The numbers are appalling and a call to action, according to a joint submission from the Sisters of St. Joseph’s Office for Systemic Justice and the Centre Oblat – A Voice for Justice. For these religious-order based advocates, it goes far beyond a crisis in long-term care.
“The pandemic has shone a spotlight on inequality, the inadequacies of our social protections, particularly in response to gender-based violence and homelessness and the precarity of the labour market,” according to the joint submission. “We have seen starkly divergent impacts. We may be weathering the same storm, but we travel in vastly different boats.”
The problem in long-term care is that Canadians have tried to care for the elderly on the cheap, according to the joint submission prepared by Centre Oblat executive director Joe Gunn and Office for Systemic Justice director Sr.

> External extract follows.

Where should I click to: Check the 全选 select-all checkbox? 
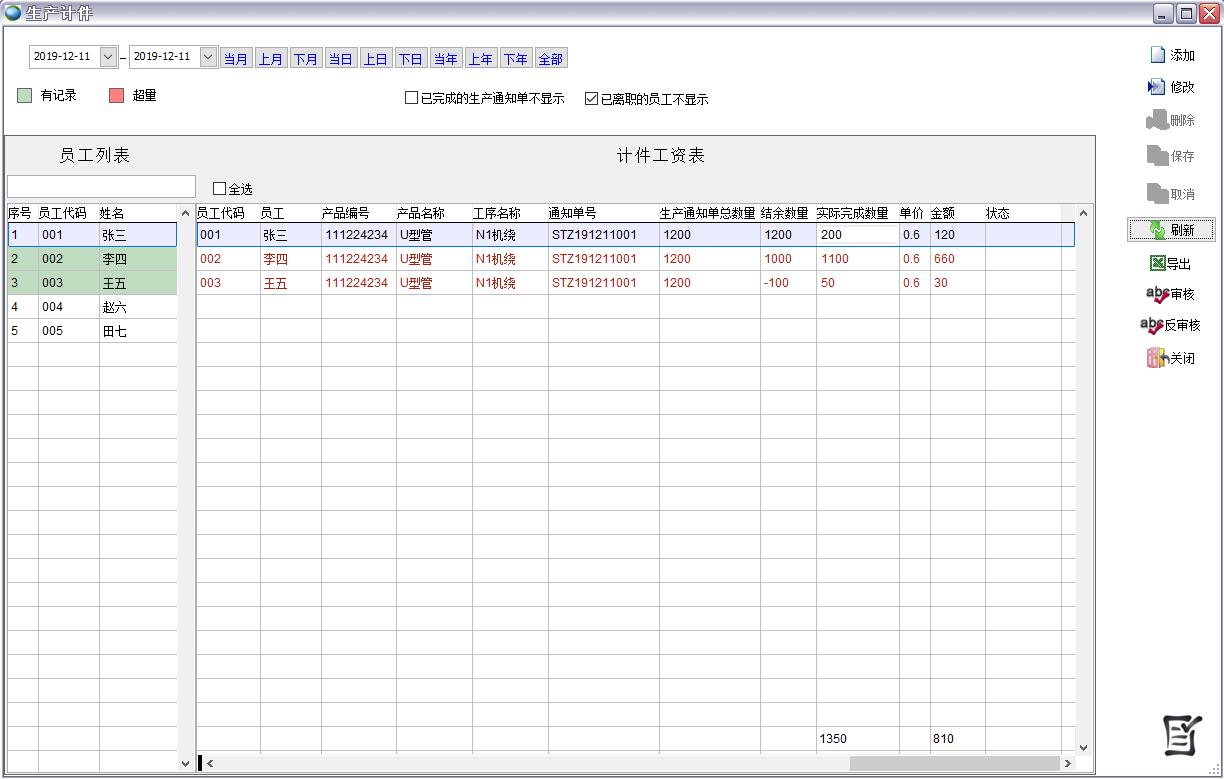click(220, 189)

Sue Wilson.
“Care work has been undervalued in Canada for too long. Now is the time to set care work on a better trajectory,” they said.
In Ontario, where there have been 2,040 deaths in long-term care, the Catholic bishops and the Catholic Health Association of Ontario (CHAO) are sticking more strictly to just the situation in the long-term care homes.
“The CHAO wants to make a contribution to the conversation,” said Hamilton Bishop Doug Crosby, who sits on the CHAO board. “It doesn’t want to be critical, but it wants to share its experience and wants to provide wisdom — the wisdom of the shared experience for the well-being of seniors and of the whole system.”
Crosby isn’t ready yet to decide whether private ownership ought to be abolished or long-term care brought under the Canada Health Act, as the Canadian bishops had suggested 20 years ago to the Romanow Commission, the Royal Commission on the Future of Health Care in Canada.
In May, the Ontario Health Coalition found the death rate related to COVID-19 in for-profit homes was nine per cent, compared to 5.25 per cent in non-profit homes and 3.62 per cent in municipally-owned homes.
Catholics are not bystanders in long-term care. The Catholic Health Sponsors of Ontario collectively operate 1,872 long-term care beds. Some of those Catholic facilities have weathered COVID extraordinarily well, said Crosby.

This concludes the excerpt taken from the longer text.